Task directions
Do the following statements agree with the article below about the Toledo steam car's trip to the Grand Canyon? For each, answer yes or no and quote the deciding words from the article. 1. Nick Howell bought the Toledo at a 2004 auction. 2. The Toledo ran on an internal-combustion engine. 3. Chris is Nick's older brother.

Document section
==============================
LIFE

To the Canyon, slowly

Amy B Wang
The Republic | azcentral.com

About midway into the journey — after the transatlantic passage, after the reassurance from one of Jay Leno's mechanics, after the tires were caked in mud, while the two drivers were behind a trailer in the woods changing into their pants and suspenders — the 113-year-old car caught on fire.

Up until then, everything had been fine, really.

The trip, while a bit unusual, seemed reasonable. Fated, even: This wasn't the car's first time to make the drive.

The 1901 Toledo was a rare beast known as a steam car, powered by a burner, a boiler and a steam piston, built before internal-combustion engines were the world standard.

British collector Nick Howell had purchased the Toledo at a 2004 auction. Not long after, he had discovered that it was the very same car that had made the first automobile trip to the Grand Canyon more than a century earlier — a groundbreaking journey that had taken days and been described in at least one history book as "a trip from Hell."

Halfway around the world, more than a century later, Nick had been enthralled by the discovery. Naturally, there was only one thing to do: Ship his car back to the United States and make the same trek.

After all, Nick is fond of saying, cars were meant to be driven.

He phoned his younger brother, Chris, in Cornwall to ask if he would accompany him. Chris readily agreed.

Nick Howell and members of the support crew put the Toledo steam car in the trailer after they completed the historic drive from Flagstaff to the Grand Canyon.

The idea soon captured the imagination of a small but passionate group of outdoors and car enthusiasts. Jay Leno offered them space in his garage. Arizona trails experts volunteered to map and scout the route in advance so the brothers could follow as closely as possible the original route. Others stepped up to provide food breaks — with tea — and to trail the Toledo to support it.
==============================
Data
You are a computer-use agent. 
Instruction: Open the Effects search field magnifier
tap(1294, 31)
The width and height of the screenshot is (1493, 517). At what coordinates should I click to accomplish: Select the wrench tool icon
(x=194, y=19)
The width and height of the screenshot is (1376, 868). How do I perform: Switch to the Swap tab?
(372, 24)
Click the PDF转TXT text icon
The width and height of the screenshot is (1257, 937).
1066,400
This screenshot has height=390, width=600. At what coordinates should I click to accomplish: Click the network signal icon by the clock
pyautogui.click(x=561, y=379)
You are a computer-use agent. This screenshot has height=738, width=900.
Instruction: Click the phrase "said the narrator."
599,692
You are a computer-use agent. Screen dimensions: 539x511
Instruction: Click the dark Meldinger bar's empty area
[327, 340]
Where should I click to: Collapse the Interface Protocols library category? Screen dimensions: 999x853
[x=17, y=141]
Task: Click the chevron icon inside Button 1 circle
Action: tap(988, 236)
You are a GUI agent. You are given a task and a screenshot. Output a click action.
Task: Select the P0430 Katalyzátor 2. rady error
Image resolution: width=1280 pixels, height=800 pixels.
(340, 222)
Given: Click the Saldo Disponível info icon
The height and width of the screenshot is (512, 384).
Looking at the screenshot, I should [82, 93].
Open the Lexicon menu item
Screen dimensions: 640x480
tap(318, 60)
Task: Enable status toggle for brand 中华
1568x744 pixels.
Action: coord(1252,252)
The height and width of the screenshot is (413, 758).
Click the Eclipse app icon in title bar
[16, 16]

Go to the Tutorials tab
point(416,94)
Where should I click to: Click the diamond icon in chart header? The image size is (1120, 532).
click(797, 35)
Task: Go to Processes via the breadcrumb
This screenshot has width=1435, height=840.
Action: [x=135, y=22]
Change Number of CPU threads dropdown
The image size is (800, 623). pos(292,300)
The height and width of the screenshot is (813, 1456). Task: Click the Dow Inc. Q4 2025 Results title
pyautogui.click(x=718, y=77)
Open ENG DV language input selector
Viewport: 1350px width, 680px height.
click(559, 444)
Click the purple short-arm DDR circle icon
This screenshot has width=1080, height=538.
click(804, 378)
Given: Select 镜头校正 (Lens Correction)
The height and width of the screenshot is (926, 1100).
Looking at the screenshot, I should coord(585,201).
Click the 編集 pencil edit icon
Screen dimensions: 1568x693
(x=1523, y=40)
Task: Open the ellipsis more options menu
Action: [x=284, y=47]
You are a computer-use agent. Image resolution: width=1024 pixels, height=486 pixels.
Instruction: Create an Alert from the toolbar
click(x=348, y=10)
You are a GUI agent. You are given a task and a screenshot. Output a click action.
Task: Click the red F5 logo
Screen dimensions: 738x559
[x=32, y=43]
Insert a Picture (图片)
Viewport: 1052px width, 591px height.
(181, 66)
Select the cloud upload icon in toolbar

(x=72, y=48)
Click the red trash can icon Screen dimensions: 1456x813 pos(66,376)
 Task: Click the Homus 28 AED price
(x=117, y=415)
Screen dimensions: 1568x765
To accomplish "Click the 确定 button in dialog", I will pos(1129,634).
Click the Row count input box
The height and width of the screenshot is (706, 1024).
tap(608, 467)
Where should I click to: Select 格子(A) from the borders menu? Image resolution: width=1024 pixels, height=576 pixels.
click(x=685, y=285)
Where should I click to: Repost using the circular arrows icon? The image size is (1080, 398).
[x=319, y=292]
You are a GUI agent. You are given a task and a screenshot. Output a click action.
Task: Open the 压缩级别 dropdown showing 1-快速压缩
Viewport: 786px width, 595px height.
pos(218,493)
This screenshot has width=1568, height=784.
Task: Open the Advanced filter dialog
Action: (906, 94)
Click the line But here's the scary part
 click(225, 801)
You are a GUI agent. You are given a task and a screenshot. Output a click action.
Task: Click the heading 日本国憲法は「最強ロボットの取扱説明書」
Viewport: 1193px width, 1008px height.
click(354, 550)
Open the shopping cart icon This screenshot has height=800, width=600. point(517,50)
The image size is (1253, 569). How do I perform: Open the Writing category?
==============================
Written reply
1. Yes: "British collector Nick Howell had purchased the Toledo at a 2004 auction."
2. No: "powered by a burner, a boiler and a steam piston, built before internal-combustion engines were the world standard."
3. No: "He phoned his younger brother, Chris, in Cornwall"